Le 5 novembre, les métallurgistes se sont enfin mis en grève. Il n’a pas été facile de créer un climat de lutte, de construire une volonté de mobilisation dans les entreprises mais, finalement, les « salopettes bleues » se sont de nouveau mobilisées et, dans beaucoup d’usines, surtout dans le Centre-Nord, la production a été arrêtée. C’est un résultat non négligeable, vu que la crise sanitaire atteint de nouveau des niveaux très préoccupants et que, dans certaines régions, il n’a pas été possible de manifester à cause des nouvelles restrictions sanitaires, même si cela n’a pas empêché d’organiser de nombreux rassemblements devant les entreprises et les sièges de la Federmeccanica. Vendredi prochain, ce sera au tour des agents d’entretien et de service, qui attendent depuis sept ans une augmentation des salaires. C’est une catégorie très fragile, soumise à un chantage permanent mais qui décide enfin de faire grève.

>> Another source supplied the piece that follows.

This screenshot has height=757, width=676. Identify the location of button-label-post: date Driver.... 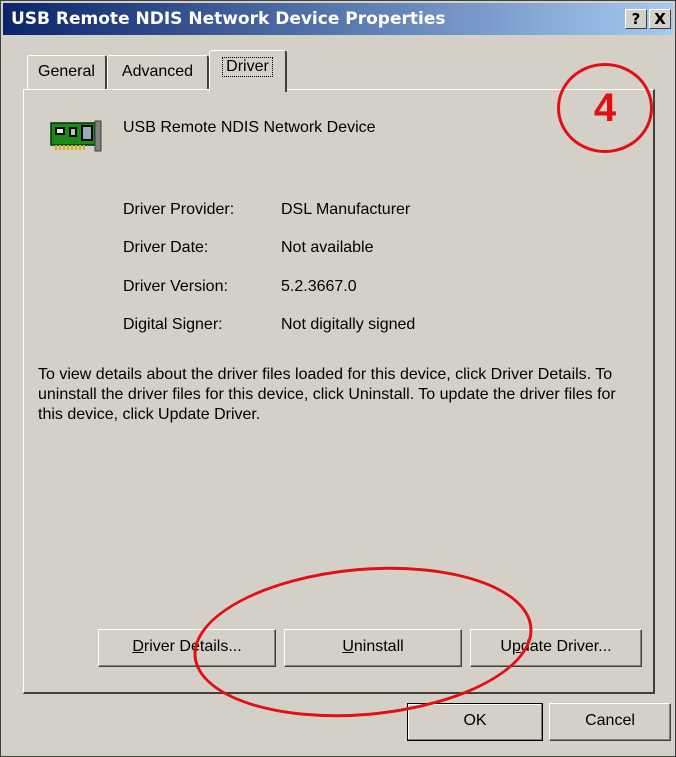
(566, 646).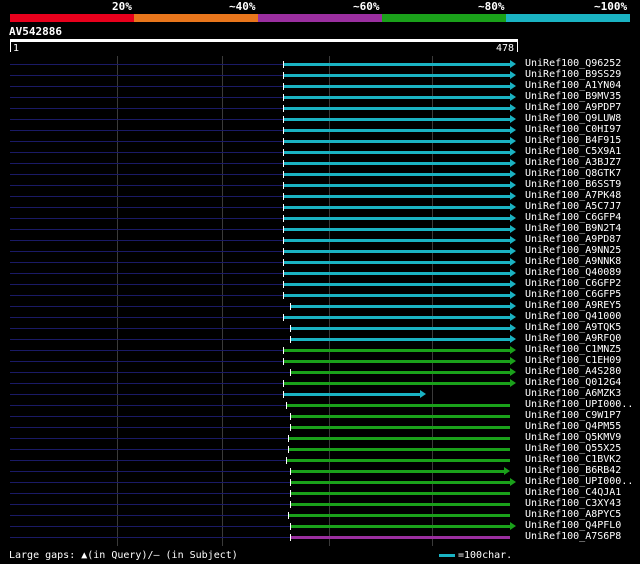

Espérons que ces initiatives ne sont qu’un début, parce que la vraie question c’est de pouvoir continuer sur une longue période une contestation d’ensemble où puisse se jouer un véritable affrontement de classe. En sachant aussi que les trois syndicats n’ont pas la même capacité de résistance et que la Fiom3 elle-même (celle qui est la plus capable de mobiliser les travailleurs) paye très cher de graves erreurs commises ces dernières années, à partir de l’acceptation calamiteuse de la convention nationale précédente qui, de fait, a ouvert la voie au modèle salarial auquel les patrons aspirent maintenant.
La nécessité d’une initiative d’ensemble
Il est important de lier la contestation des métallurgistes à la crise plus générale causée par l’urgence sanitaire, y compris pour éviter que la droite négationniste n’instrumentalise le malaise et la colère du pays tout entier par rapport aux choix du gouvernement, qui pendant ces derniers mois a laissé sans solution les questions centrales que sont la santé, l’école, les transports publics et le dépistage. Ce qui serait surtout utile aujourd’hui, ce serait une initiative d’ensemble de toute la confédération, pour regrouper l’ensemble des désaccords concernant les conventions de travail, unifier les initiatives de luttes isolées et créer un climat de mobilisation générale de l’ensemble du monde du travail, en réaction à l’attaque massive de la Cofindustria, tout en demandant au Gouvernement de garantir la santé, la sécurité et les revenus face à une seconde vague du Covid très dangereuse.
Jusqu’à présent, les syndicats, y compris la Cgil4, ont choisi la voie de la modération et de la concertation, en centrant tout sur le seul blocage des licenciements jusqu’au mois de mars (mesure très importante mais qui ne répond qu’en partie au malaise du pays tout entier) en espérant obtenir quelques bricoles du gouvernement par rapport à la contestation des conventions collectives, par la réduction des impôts sur les augmentations salariales. C’est une véritable erreur parce que cela ferait payer à la collectivité et à l’État providence cette redistribution des richesses que les patrons ne veulent pas faire. S’il y a une chose que le Covid devrait nous avoir enseignée, c’est que, à commencer par la santé publique, on ne touche pas à l’État providence. Nous devrions plutôt exiger du gouvernement qu’il intervienne sur la défense de l’emploi et sur la retristribution du travail, à partir de la réduction du temps de travail et de l’abaissement de l’âge de la retraite. Nous devons faire céder les patrons sur les conventions nationales et les salaires à partir des luttes des métallurgistes qui, malgré les difficultés qu’elles rencontrent, représentent, après tant d’années, une possibilité de relever la tête. Espérons que l’occasion ne sera pas de nouveau gâchée.
Traduction de Bernard Chamayou
- 1.L’accord entre les syndicats et la Confindustria sur le “nouveau modèle de relations contractuelles et industrielles”, a été signé le 28 février 2018 – NDT.
- 2.« Flexibiliser » en est le maître-mot. Cela rejoint aussi certains aspects du welfare d’entreprise dont il a été question plus haut. NDT.
- 3.Fédération Italienne des Ouvriers Métallurgistes.
- 4.Confédération Générale Italienne du Travail (équivalent de la CGT), dont la Fédération Italienne des Ouvriers Métallurgistes fait partie.